Problem requirements:
Rewrite the entries between the line holding "The width and height of the screenshot is (160, 301)." and the end of the entries, inclusive, with the requests included, scaling every coordinate in the answers by 2.2 and rounding to whole numbers, with halves rounded up. Leave the numbers in the requests and their format samples unchanged.

Extracted entries:
** START **
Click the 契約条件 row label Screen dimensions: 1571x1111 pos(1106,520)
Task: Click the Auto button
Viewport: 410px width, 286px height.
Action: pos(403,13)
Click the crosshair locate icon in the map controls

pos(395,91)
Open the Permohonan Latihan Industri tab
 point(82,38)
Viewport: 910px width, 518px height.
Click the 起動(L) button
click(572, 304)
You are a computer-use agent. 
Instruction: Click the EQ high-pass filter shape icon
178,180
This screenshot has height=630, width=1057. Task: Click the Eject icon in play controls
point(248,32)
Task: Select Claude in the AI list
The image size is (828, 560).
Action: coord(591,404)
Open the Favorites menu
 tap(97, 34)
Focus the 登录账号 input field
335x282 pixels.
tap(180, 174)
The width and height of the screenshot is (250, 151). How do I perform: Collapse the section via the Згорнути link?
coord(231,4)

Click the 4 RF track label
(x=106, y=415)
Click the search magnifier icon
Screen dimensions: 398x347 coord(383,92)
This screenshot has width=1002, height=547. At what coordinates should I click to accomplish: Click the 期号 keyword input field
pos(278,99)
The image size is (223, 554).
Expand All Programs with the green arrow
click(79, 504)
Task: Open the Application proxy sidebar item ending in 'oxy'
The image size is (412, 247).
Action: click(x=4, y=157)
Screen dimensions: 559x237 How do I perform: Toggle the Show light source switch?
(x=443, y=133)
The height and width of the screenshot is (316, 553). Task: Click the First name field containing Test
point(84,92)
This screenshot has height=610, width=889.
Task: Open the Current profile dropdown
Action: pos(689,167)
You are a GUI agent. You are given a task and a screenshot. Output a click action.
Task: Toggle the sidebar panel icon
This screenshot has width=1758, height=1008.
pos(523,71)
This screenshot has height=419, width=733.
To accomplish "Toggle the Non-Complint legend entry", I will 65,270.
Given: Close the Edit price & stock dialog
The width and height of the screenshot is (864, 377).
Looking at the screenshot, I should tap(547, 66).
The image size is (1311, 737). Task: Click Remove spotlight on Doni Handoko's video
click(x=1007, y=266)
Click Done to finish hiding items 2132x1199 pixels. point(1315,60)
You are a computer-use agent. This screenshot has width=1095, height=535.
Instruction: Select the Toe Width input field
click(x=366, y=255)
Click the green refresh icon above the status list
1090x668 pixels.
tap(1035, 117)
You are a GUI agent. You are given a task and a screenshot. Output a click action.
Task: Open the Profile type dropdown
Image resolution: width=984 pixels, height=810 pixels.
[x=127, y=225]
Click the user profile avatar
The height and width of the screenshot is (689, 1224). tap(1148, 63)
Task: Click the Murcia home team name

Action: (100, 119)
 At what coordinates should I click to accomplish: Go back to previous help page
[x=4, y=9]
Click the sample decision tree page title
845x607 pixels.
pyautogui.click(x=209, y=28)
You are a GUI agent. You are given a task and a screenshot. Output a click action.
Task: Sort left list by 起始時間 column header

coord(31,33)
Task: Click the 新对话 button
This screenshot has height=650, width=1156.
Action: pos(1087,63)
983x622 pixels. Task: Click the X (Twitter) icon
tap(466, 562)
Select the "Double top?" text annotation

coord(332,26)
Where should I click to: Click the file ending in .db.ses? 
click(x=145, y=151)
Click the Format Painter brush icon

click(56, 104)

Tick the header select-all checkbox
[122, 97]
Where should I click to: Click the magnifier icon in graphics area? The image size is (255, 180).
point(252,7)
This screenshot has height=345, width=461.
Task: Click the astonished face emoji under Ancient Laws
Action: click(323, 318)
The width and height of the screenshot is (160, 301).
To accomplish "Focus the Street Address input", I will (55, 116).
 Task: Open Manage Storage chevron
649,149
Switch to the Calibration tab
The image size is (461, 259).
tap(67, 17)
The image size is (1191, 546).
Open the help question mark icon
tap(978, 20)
** END **
Exercise output:
The width and height of the screenshot is (160, 301).
To accomplish "Focus the Street Address input", I will (121, 255).
 Task: Open Manage Storage chevron
1428,328
Switch to the Calibration tab
The image size is (461, 259).
tap(147, 37)
The image size is (1191, 546).
Open the help question mark icon
tap(2152, 44)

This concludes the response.